I may not be just the men, everyone seems to be affected by Depression. When people are alone for too long and have no family or friends who love and care for them they ‘get mean. ’ Maybe even this could be away of protecting themselves, so they don’t get hurt as easy. Most of the characters were alone so they became callous, to overcome that. Crooks, being the only black man, is used to show the harsh extend of racism, loneliness and the difficulties faced in everyday life on the ranch. Being unfairly discriminated against and separated from the other men all add to the effect of loneliness – which is one of the key themes in the novel.The dark struggle to survive makes an impact – not only physically but also mentally. He is referred to as “the negro stable buck” this first description immediately sets the racist tone.

The face that he is described as “black” and a “stable buck” shows inferiority not only in race but in his social position on the ranch. Crooks’ living conditions further reinforce this point; he is separated and “ain’t wanted” in the bunk house with the other men. Instead, he lived in a “little shed” that “leaned off the wall of the barn. ” His bunk was “filled with straw” and a plank door which lead “into the barn.

Steinbeck’s use of language creates the illusion of crooks living like an animal. His bunk was next to the horses and is separated away from people. This implies he did not have the same rights as the white men and explains why he had become so mean.

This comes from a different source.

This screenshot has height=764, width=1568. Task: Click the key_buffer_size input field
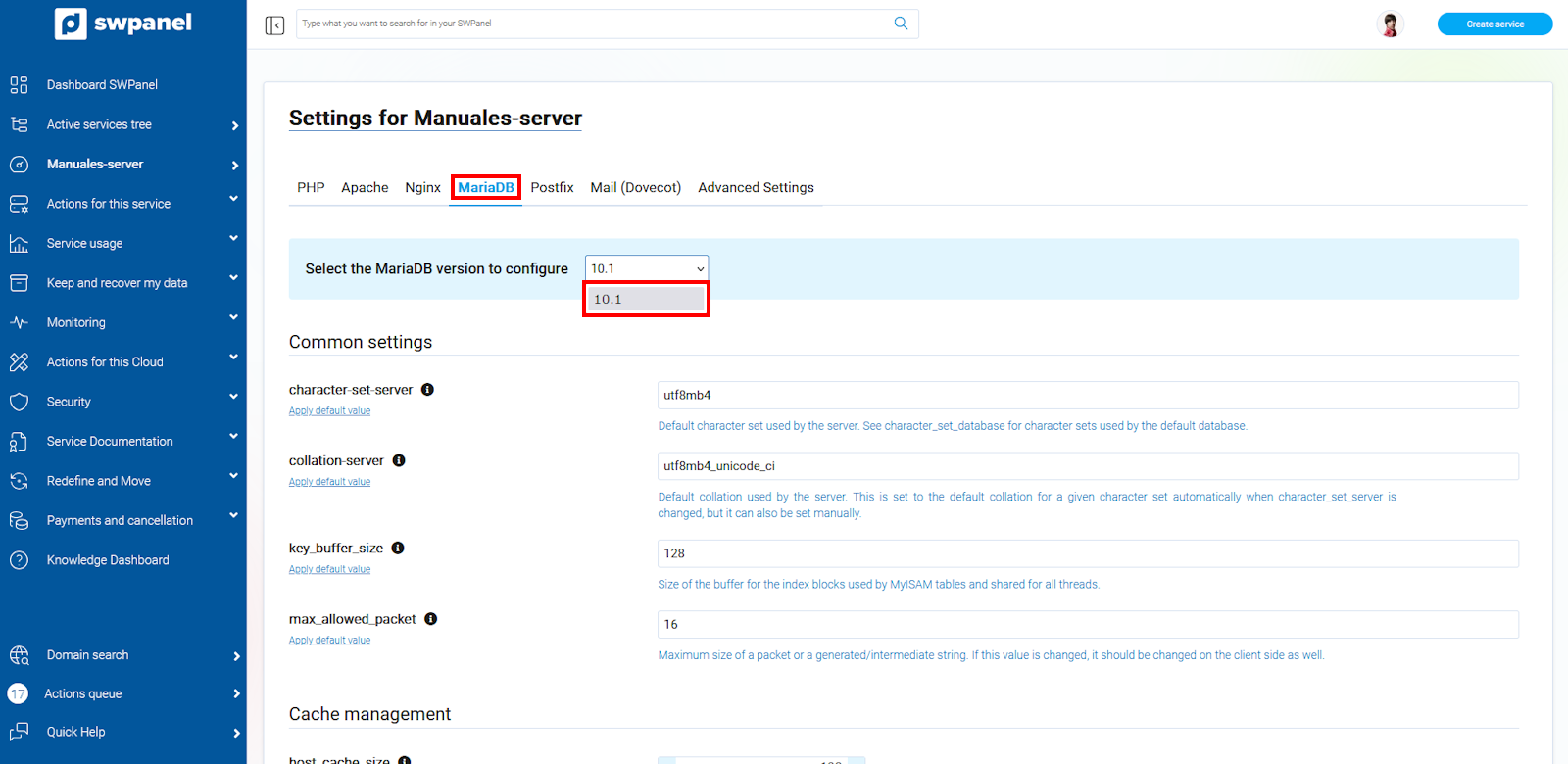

Curley’s wife was also very lonely; she was the only woman on the ranch and discriminated against. Labelled as “a tart” by the other men, she found herself isolated. She had “full, rouged lips”, her “fingernails were red” and she wore “red mules. ” The lexis “red” is repeated and connotations suggest passion, fire or even danger.

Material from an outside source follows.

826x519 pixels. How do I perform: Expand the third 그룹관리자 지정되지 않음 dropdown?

This is why men stayed away as she meant trouble.On the other hand, she was lonely so dressed nice and went around trying to grab male attention. She was ‘stuck in that house alla time’ and was bored; maybe flirting diverted her attention and kept her from going mad. The first paragraph of the first and last chapters are connected through Steinbeck’s description of nature, this loop style of story telling creates an effect of nature changing to reflect the mood in the novel. In the introducing paragraph, Steinbeck opens the novel with this idyllic woody scene at the base of “golden foothill slopes” with “yellow sands” and “willows fresh and green.

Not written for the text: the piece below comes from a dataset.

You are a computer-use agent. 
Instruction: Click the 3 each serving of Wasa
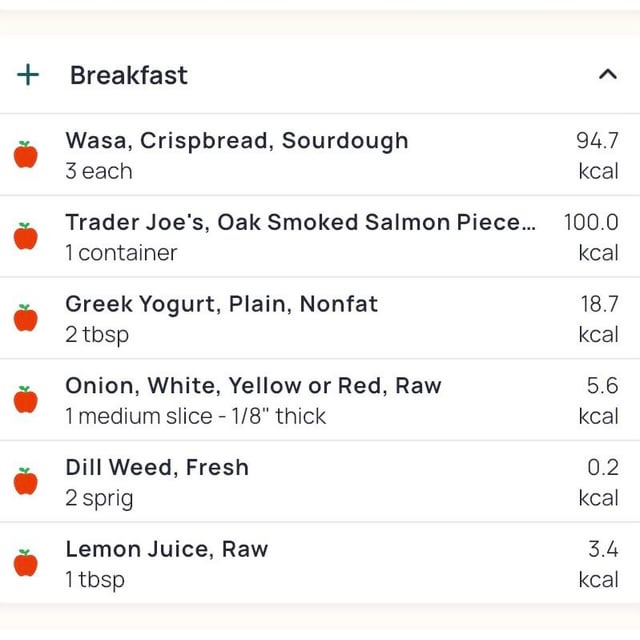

The “sands” creates a calm, holiday atmosphere; life seemed relaxed and easy. The repetition of “rabbits” throughout this paragraph emphasises this idea, rabbits are innocent and represent Lennie’s dreams coming true. However, the Steinbeck paints a contrasting picture in the final paragraph. Now, the “beak swallowed the little snake” and the “wind sounded” like “waves. ” The change in nature is symbolic of George and Lennie’s relationship; at the start everything was good.

Now, George is faced with an impossible decision, kill his friend out of pity, or watch him get brutally lynched by Curley. George gives up on the dream after Lennie’s death even though he could have still achieved it. Lennie, despite all his flaws, was the only real friend that kept him going. Ultimately, all the characters were psychologically broken down; this is why no one achieved the ‘American dream. ’ The tragic ending was fitting because Steinbeck is trying to show the reality of the Great Depression: dreams simply did not come true.